Boys are falling behind in school—performing poorly, some even dropping out—but it’s not all the fault of boys themselves, according to a new report by OECD, a French think tank. Here’s a nugget from The Economist on the OECD findings:
Perhaps because they can be so insufferable, teenage boys are often marked down. The OECD found that boys did much better in its anonymised tests than in teacher assessments. The gap with girls in reading was a third smaller, and the gap in maths—where boys were already ahead—opened up further. In another finding that suggests a lack of even-handedness among teachers, boys are more likely than girls to be forced to repeat a year, even when they are of equal ability.What is behind this discrimination? One possibility is that teachers mark up students who are polite, eager and stay out of fights, all attributes that are more common among girls.

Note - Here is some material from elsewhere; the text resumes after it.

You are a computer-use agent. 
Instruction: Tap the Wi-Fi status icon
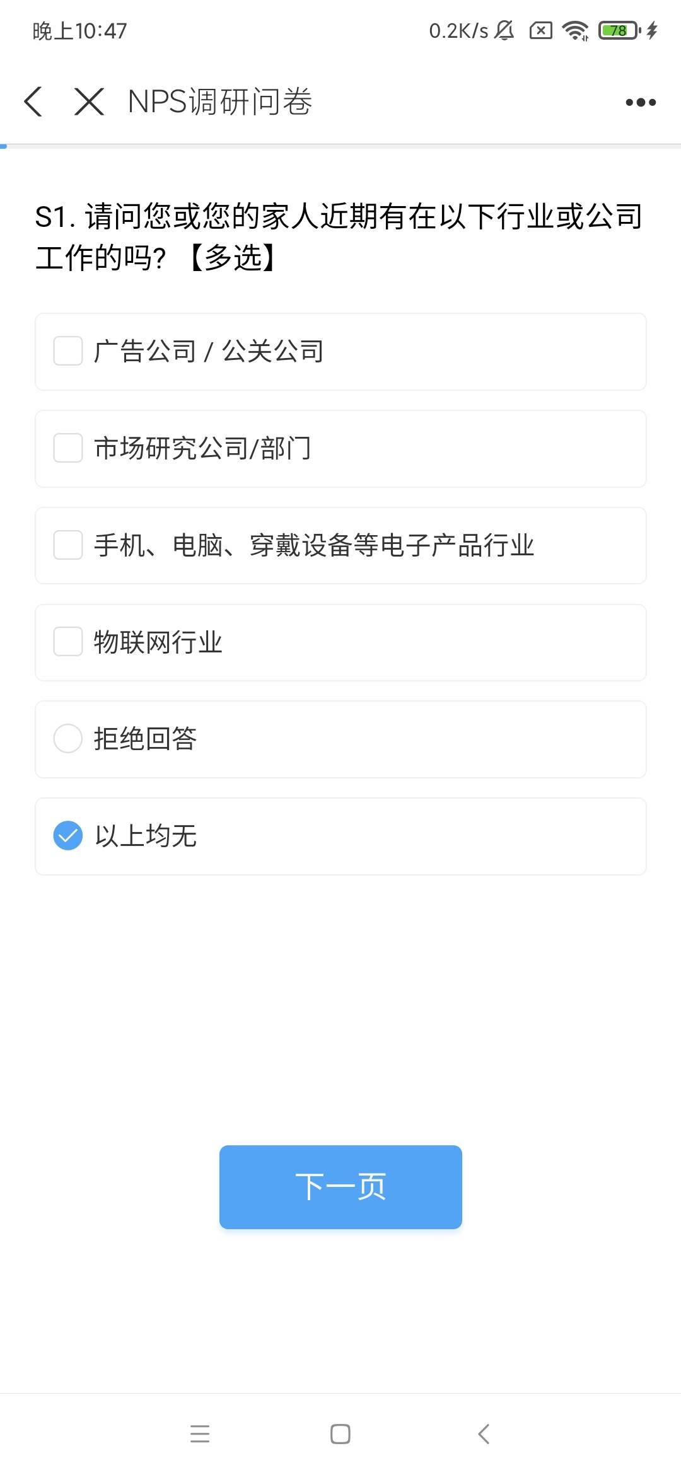[x=575, y=30]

There are, of course, other factors. The Economist notes that boys see “doing well in school” as uncool, and read for pleasure less often than girls do. But this too is a failure of the modern educational system, in that it ought to engage and challenge boys as well as it does girls. Instead, the current system prioritizes traits that girls are more likely to exhibit than boys are. It’s no wonder that parents are losing faith in the school system. In America, the rise of homeschooling across different racial and cultural groups suggests parents are casting a vote of no-confidence in the system’s ability to serve children well—and, perhaps, boys especially (see a recent Vox article on homeschooling). Homeschooling could allow, for example, parents to integrate more vocational work or physical activity into primary education. Boys need an educational system that engages them, and creating that will require thinking outside the blue box.